In the current study, we investigated the association between aided audibility and word recognition skills, as well as whether language and memory interact with aided audibility to facilitate performance in a complex listening task. The direct association between amount of auditory access and word recognition has traditionally been assessed via degree of HL, measured in terms of pure-tone average (PTA; Blamey et al., 2001; Sininger et al., 2010). An alternative technique is to measure aided speech audibility, quantified using the Speech Intelligibility Index (SII; American National Standards Institute, 1997). SII is a metric that reflects the proportion of the speech spectrum that is audible without amplification (unaided SII) or given the acoustic gain that the HA provides (aided SII). Aided SII more accurately represents the everyday listening experiences of CHH than unaided PTA. It can be used to account for amplification characteristics of HAs, including variability in ear canal acoustics and amount of access to the speech spectrum at soft, conversational, or loud levels (Stiles et al., 2012). Although degree of HL and aided audibility are strongly correlated, aided audibility provides a unique contribution to listening outcomes because it is influenced by the configuration of HL and represents access to the acoustic cues provided by the HAs. Stiles et al. (2012) and McCreery, Walker, Spratford, Oleson, et al. (2015) both found that aided SII was a stronger predictor of word repetition skills than PTA, suggesting that SII is a better metric of functional hearing abilities in CHH.

Based on the findings of Stiles et al. (2012) and McCreery, Walker, Spratford, Oleson, et al. (2015), we might predict that greater auditory access leads directly to faster word recognition. However, it is also possible that lower level auditory access indirectly supports word recognition via its association with higher level skills, which then affect word recognition. Greater aided audibility has a positive impact on vocabulary development in CHH (Tomblin et al., 2015; Tomblin, Oleson, Ambrose, Walker, & Moeller, 2014; Walker, Redfern, & Oleson, in press), likely because CHH with greater aided audibility have more consistent access to spoken language input. Children with HL with better language skills tend to have better speech recognition compared to children with poorer language skills (Blamey et al., 2001; Davidson, Geers, Blamey, Tobey, & Brenner, 2011; Klein et al., 2017). Stronger working memory skills also have a positive impact on speech recognition in degraded listening conditions for CNH (McCreery et al., 2017; Osman & Sullivan, 2014) and CHH (McCreery, Walker, Spratford, Oleson, et al., 2015), although other researchers have reported finding a minimal impact of working memory on speech understanding in noise (Magimairaj et al., 2018). Both vocabulary and working memory are positively correlated with aided audibility in CHH (Stiles et al., 2012; Tomblin et al., 2015, 2014). None of these studies, however, have attempted to disentangle the contributions of each of these variables on word recognition after controlling for the influence of the other factors. In addition to direct relationships between audibility and speech recognition, it is possible that audibility indirectly supports speech recognition via its associations with vocabulary and working memory.

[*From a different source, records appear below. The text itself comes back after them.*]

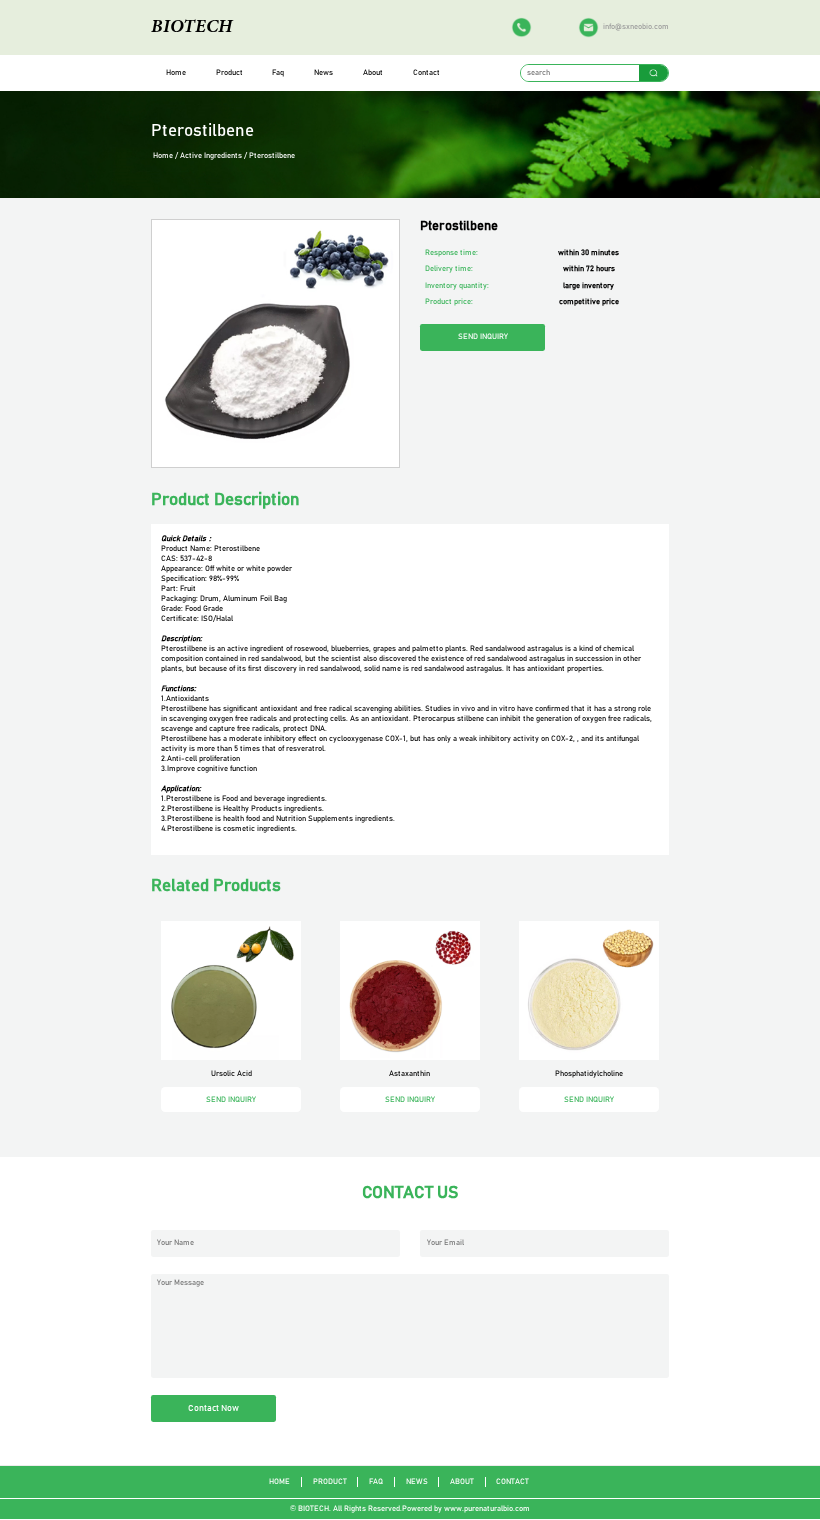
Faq (278, 73)
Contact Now (213, 1408)
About (373, 73)
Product (229, 73)
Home (176, 73)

This study uses mediation models to address this specific question (Baron & Kenny, 1986). As we already stated, previous researchers have demonstrated a strong association between the independent variable (“X” = aided audibility) and the dependent variable (“Y” = spoken word recognition). A mediation analysis can inform us of whether a third variable (“M” = vocabulary or working memory) acts a mediating variable in the sequence of XMY. Variables are said to function as mediators when they meet the following conditions (see Figure 1): (a) Variance in the independent variable accounts for variance in the mediator (Path A); (b) variance in the mediator accounts for variance in the dependent variable (Path B); and (c) when Paths A and B are controlled, the association between the independent and dependent variables (Path C) is no longer significant.

Figure 1.

Figure 1.

Schematic of mediation models (Baron & Kenny, 1986).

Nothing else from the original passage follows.